Text to read
>> Begin
Now the author suggests that the cited coupons.com extract means: “We can share whatever you provide us whenever you touch or interact with our site”

To my reading it means nothing like that. One of us is suffering severe reading comprehension problems. Is it me?


I read it something like: "We do not share ... information ... _except_ as part of [something you've] chosen to participate in."

Maybe they could bend it to say choosing to participate in the site allows them whatever they please? Even though the word 'specific' is used, how can you use it in a legal sense? (How broadly can you apply the use of the word?)

I hate reading privacy policies for the exact reason of not being able to absolutely discern how they affect me without having to get a lawyer.


It depends how you arrive at it. If you visit coupons.com, the couponsinc.com policy is linked at the bottom of the page, and the exception covers any meaningful use of coupons.com (but not random browsing without typing out any information; then again that may fall into the “non-identifying” part of the policy).


Not really. The problem is that this is a press release without the traditional "experts say" part, which ruins the persuasiveness of the interpretation. So you got left behind.


I too am having trouble with this interpretation, though I'm certainly among the paranoid on the subject. Here's their quote:

"We do not share personally identifiable information... except as part of a specific program or feature that you have chosen to participate in..."
>> End
Task objective
Could you extend the forum discussion above about the coupons.com privacy policy, starting right after its final quoted line?

Source excerpt
>> Begin
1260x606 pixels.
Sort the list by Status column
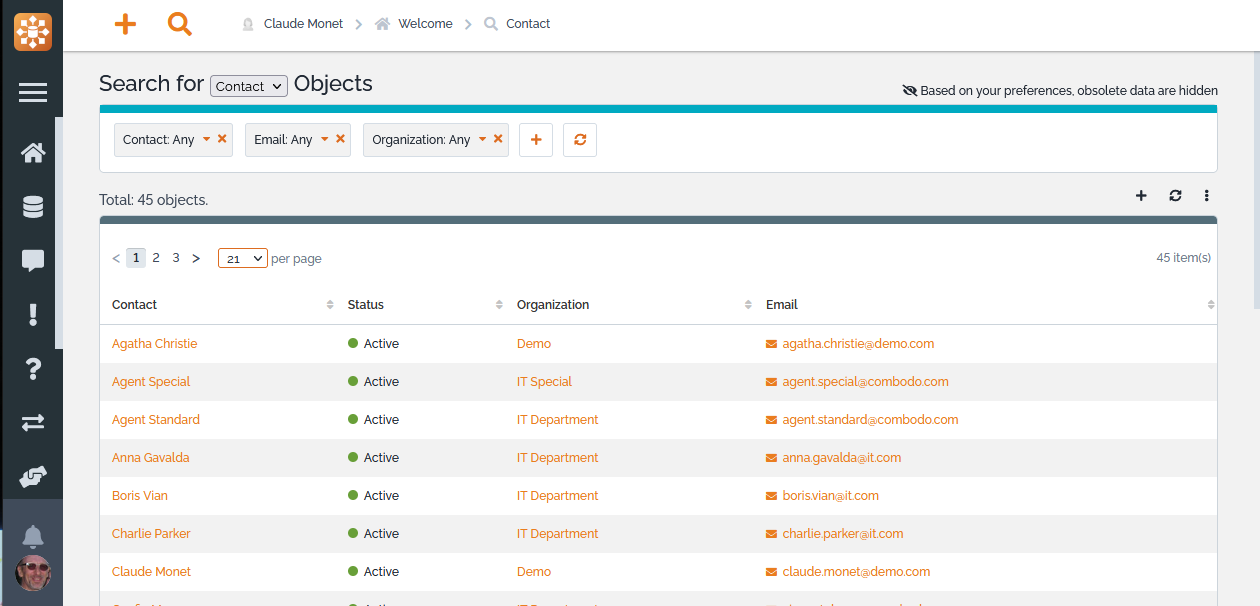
>> End
Response to this task
and the OP's translation:

“We can share whatever you provide us whenever you touch or interact with our site”

To me these are not the same.


If you want to see a combined privacy rating for both the website and all the advertisers that you're exposed to when you visit a site, PrivacyChoice has a browser plugin that will help you.

One thing that I've noticed is that old-school media tends to have absolutely terrible scores, and they tend to share lots of stuff, and they share it with less privacy-conscious ad networks. I was very surprised that Facebook and Google, companies that are supposedly so predatory that they have the FTC in house to monitor them, stack up better.


Yep, that's something that I definitely found. I think people are scared by Google/FB more because of their size/power than because their privacy policies are below industry par.


I agree with the problems, so for website owners, are there examples of "good" policies or templates to learn from?


I thought this was a melon card competitor, but it seems as though they just changed their name.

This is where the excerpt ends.